Champagne Cake Roll

This light and spongey champagne cake roll is flavored with reduced champagne and vanilla. Fill with champagne whipped cream to make an extra sparkly and celebratory New Year’s Eve dessert!

Champagne cake roll

I decided we needed 1 more dessert this year! Let’s toast to the holiday season and a very happy new year ahead. I’m hoping you saved room for cake to celebrate 2019. And not just any cake… CHAMPAGNE CAKE ROLL.


Champagne cake roll

Champagne Cake Roll

There are two parts to today’s champagne cake roll.

  1. Champagne Sponge Cake
  2. Champagne Whipped Cream

Before we even talk about how to make the sponge cake or whipped cream, we need to discuss the champagne. Let’s take something we learned from Strawberry Cake and reduce a flavor down. Reducing a flavor down packs as much flavor as possible into the cake without altering the cake’s texture. And today’s flavor is champagne! Reduce 1 cup of your favorite champagne down to 4 Tablespoons, which will take around 20 minutes. The reduced champagne will be dark with a very concentrated flavor. Delish.

• STATED TASK 1: Lay out the stretch of entries from the first line through the line containing "pyautogui.click(x=120, y=96)" as a Markdown table with the columns Row and Line, numbering each line and skipping blank ones. Leave the pictures out of the table.

• DATA ENTRIES:
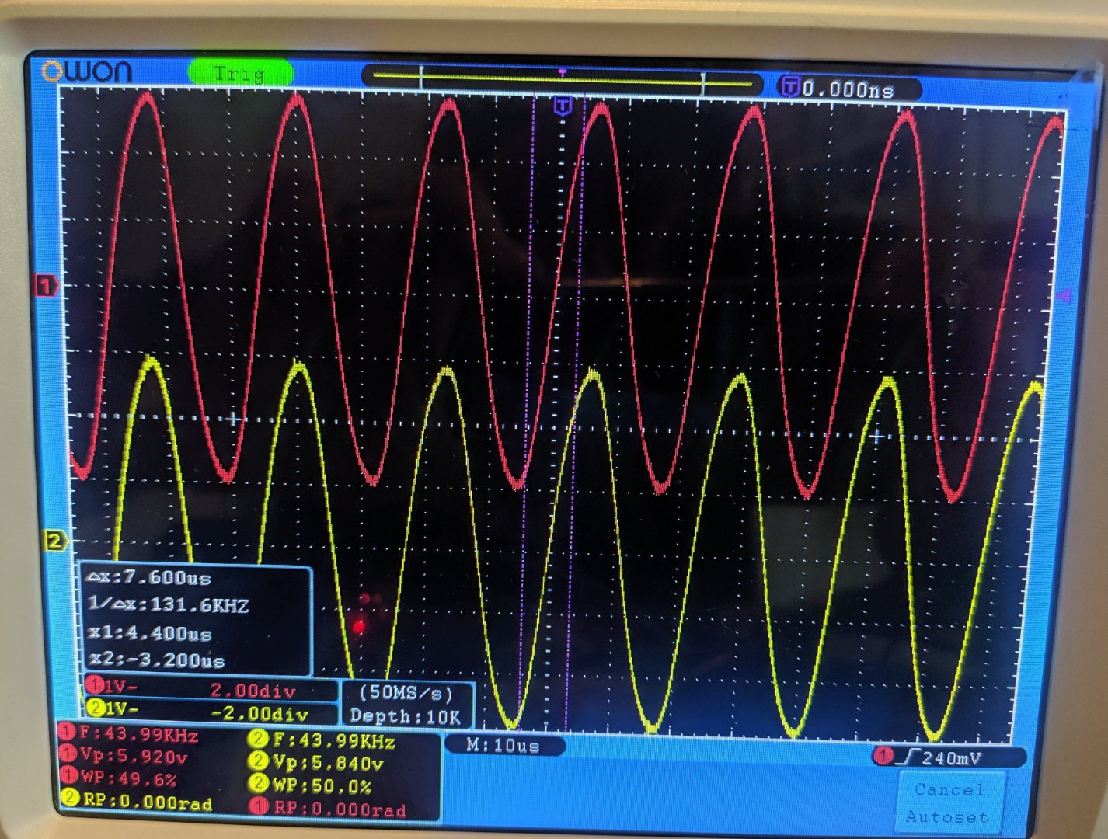Click the 1/Δx:131.6KHZ readout
Screen dimensions: 1108x839
tap(169, 605)
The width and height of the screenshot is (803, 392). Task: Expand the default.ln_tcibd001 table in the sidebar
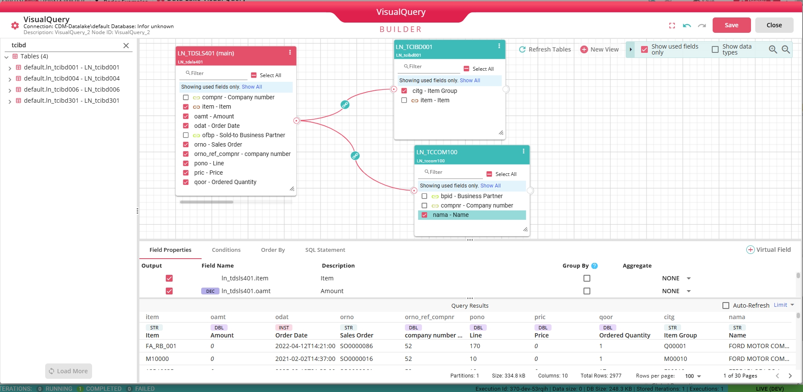click(x=9, y=67)
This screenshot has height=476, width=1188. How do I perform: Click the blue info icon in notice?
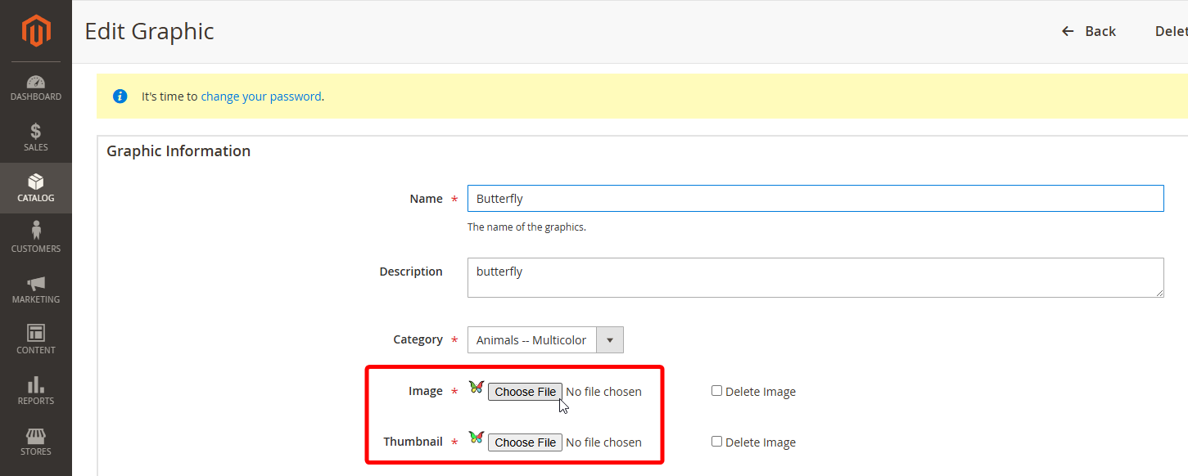pyautogui.click(x=120, y=96)
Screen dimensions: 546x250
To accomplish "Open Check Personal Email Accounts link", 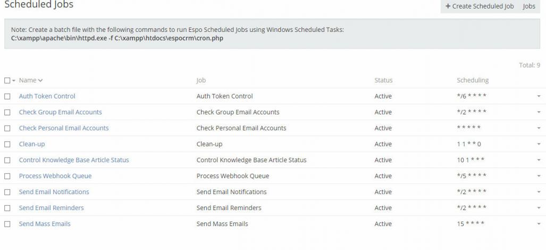I will pos(64,128).
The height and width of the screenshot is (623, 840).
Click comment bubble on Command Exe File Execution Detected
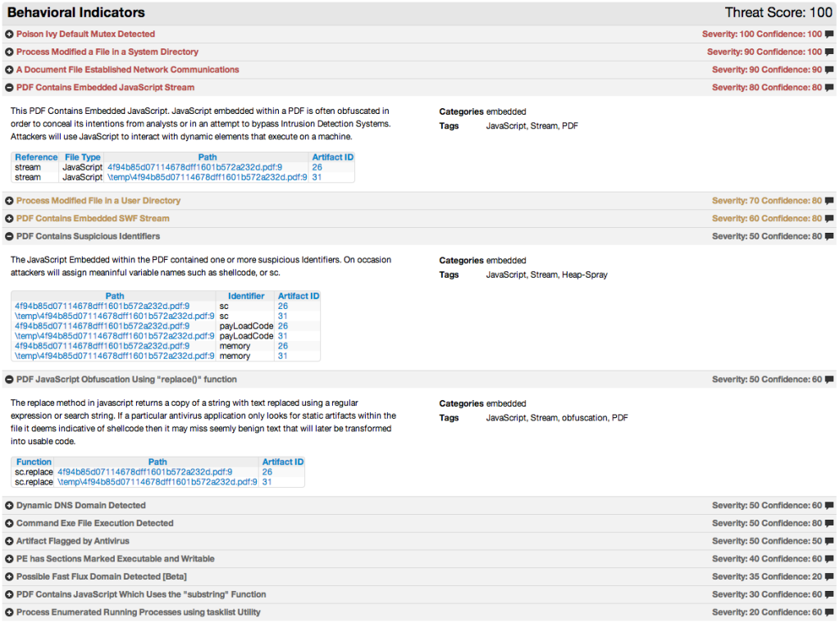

• STATED TASK 2: Rewrite the stretch of the champagne cake roll text from "I decided we" through "today’s champagne cake roll.", replacing "holiday season" with "festive season".

• CORRECT RESPONSE 1:
| Row | Line |
|---|---|
| 1 | Click the 1/Δx:131.6KHZ readout |
| 2 | Screen dimensions: 1108x839 |
| 3 | tap(169, 605) |
| 4 | The width and height of the screenshot is (803, 392). Task: Expand the default.ln_tcibd001 table in the sidebar |
| 5 | click(x=9, y=67) |
| 6 | This screenshot has height=476, width=1188. How do I perform: Click the blue info icon in notice? |
| 7 | pyautogui.click(x=120, y=96) |

• CORRECT RESPONSE 2:
I decided we needed 1 more dessert this year! Let’s toast to the festive season and a very happy new year ahead. I’m hoping you saved room for cake to celebrate 2019. And not just any cake… CHAMPAGNE CAKE ROLL.


Champagne cake roll

Champagne Cake Roll

There are two parts to today’s champagne cake roll.